* **REQUIREMENT**: What I need is an exact repeat of the lines from the one with "网站首页 (152, 252)" through the end of the listing below. Leave out every picture.

..............................

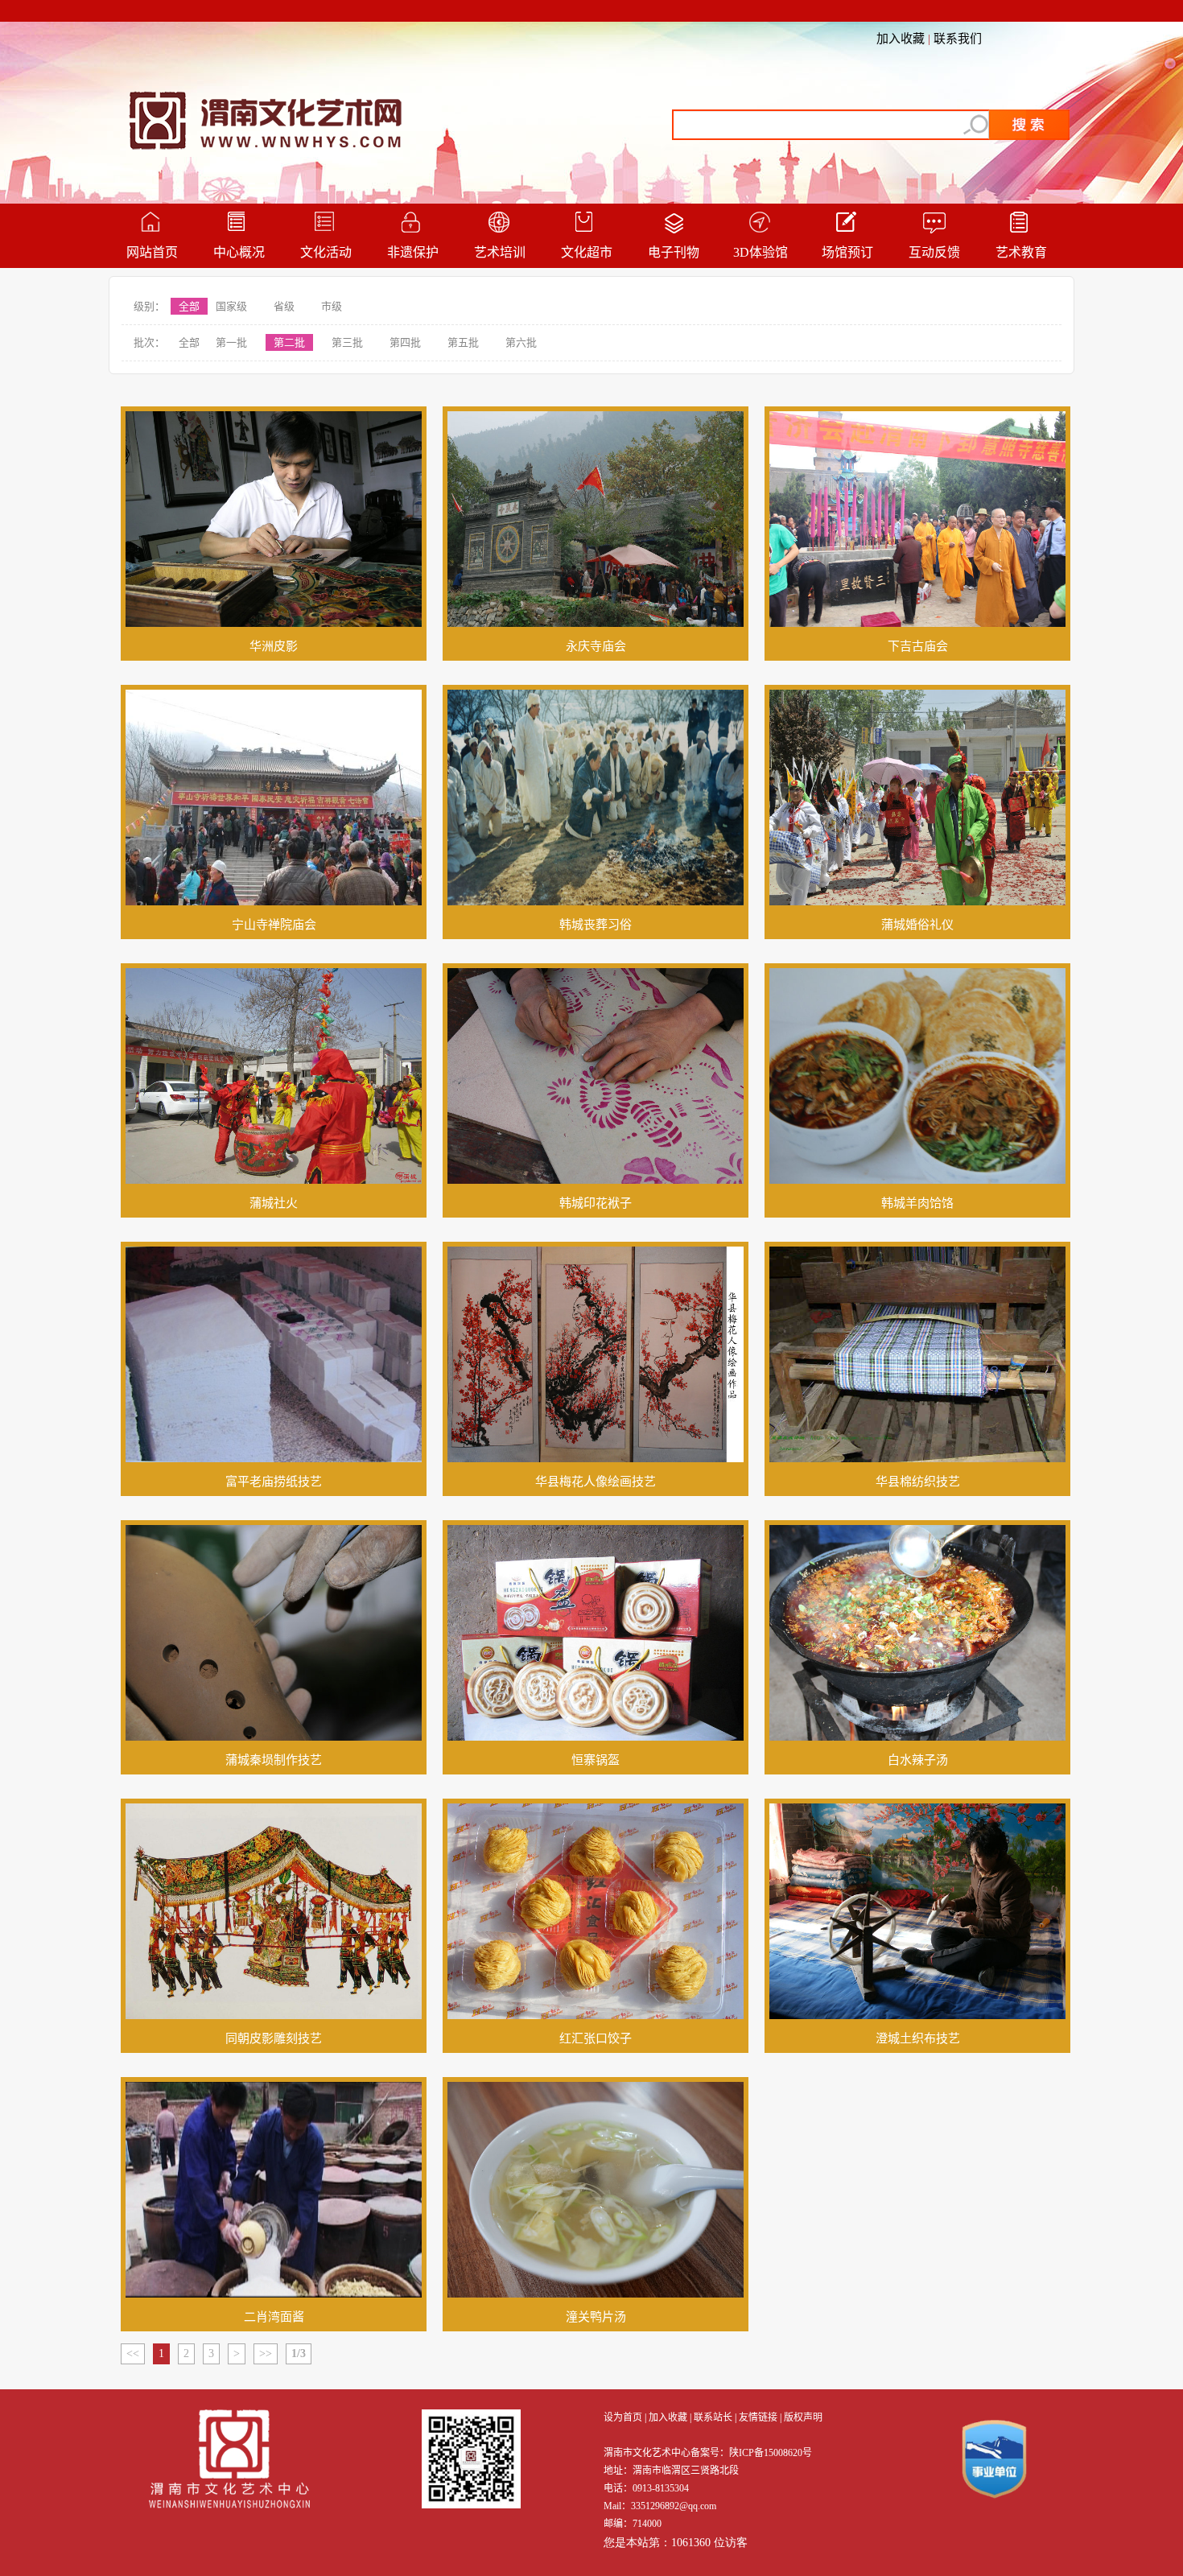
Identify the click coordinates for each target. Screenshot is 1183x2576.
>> (265, 2353)
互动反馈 (934, 252)
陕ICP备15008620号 (770, 2453)
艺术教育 (1021, 252)
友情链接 (758, 2417)
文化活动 (326, 252)
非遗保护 (413, 252)
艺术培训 (500, 252)
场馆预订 (847, 252)
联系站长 (713, 2417)
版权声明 (803, 2417)
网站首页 (152, 252)
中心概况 (239, 252)
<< (132, 2353)
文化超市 (586, 252)
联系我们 (958, 38)
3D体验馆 (760, 252)
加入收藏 (900, 38)
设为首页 (623, 2417)
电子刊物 (673, 252)
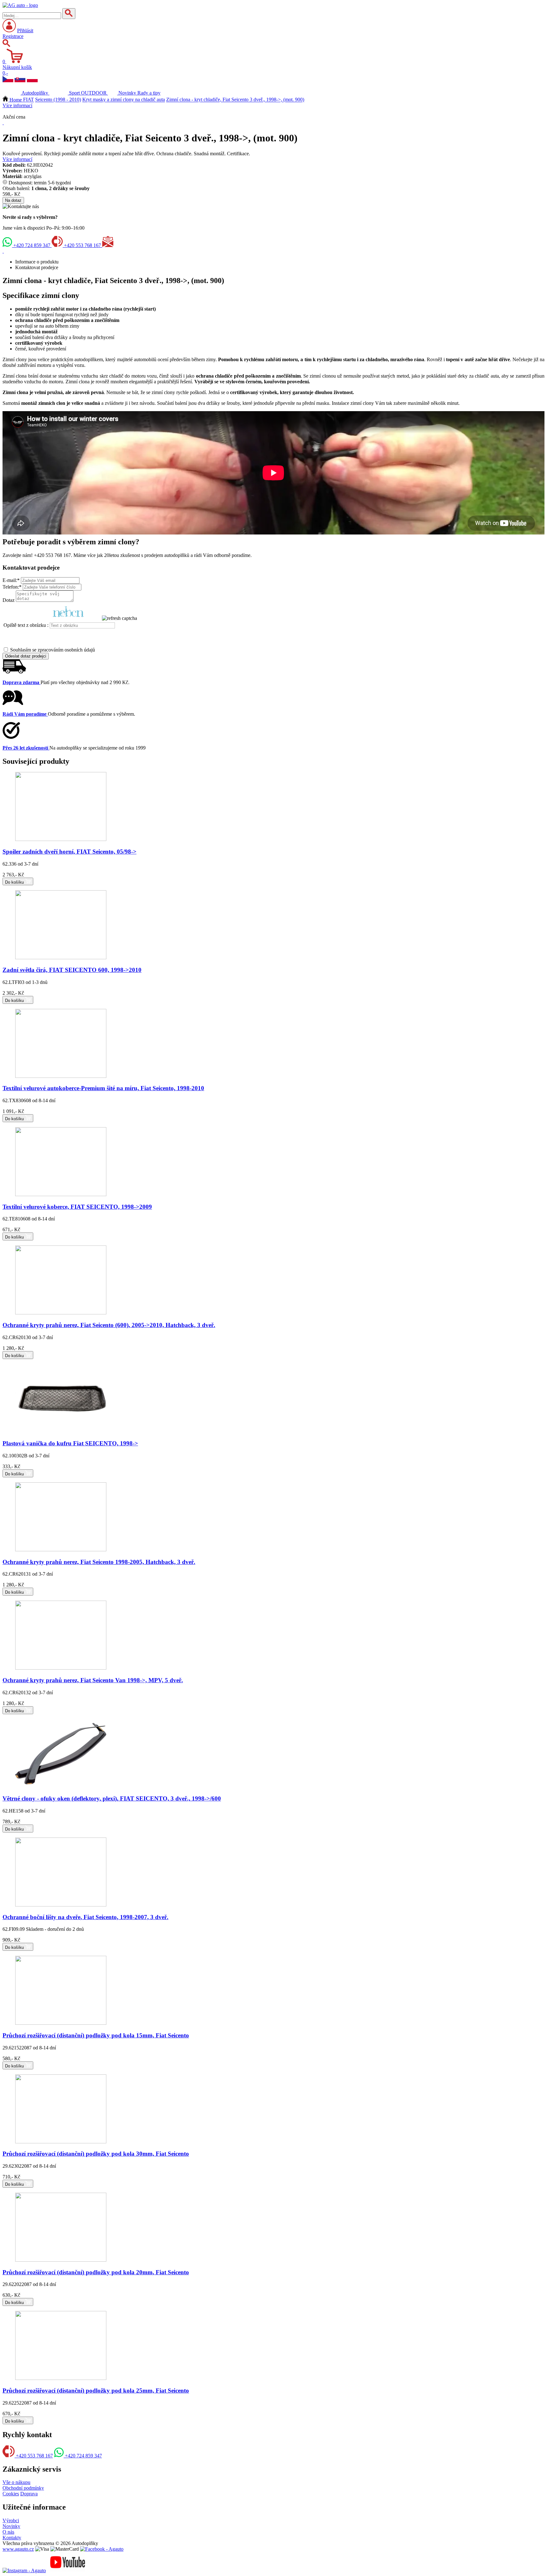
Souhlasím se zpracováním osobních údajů (52, 649)
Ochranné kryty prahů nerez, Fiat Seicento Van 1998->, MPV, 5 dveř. (93, 1680)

..............................

* **TASK RESPONSE**:
网站首页 (152, 252)
中心概况 (239, 252)
<< (132, 2353)
文化超市 (586, 252)
联系我们 (958, 38)
3D体验馆 (760, 252)
加入收藏 (900, 38)
设为首页 (623, 2417)
电子刊物 (673, 252)
Souhlasím se zpracováním osobních údajů (52, 649)
Ochranné kryty prahů nerez, Fiat Seicento Van 1998->, MPV, 5 dveř. (93, 1680)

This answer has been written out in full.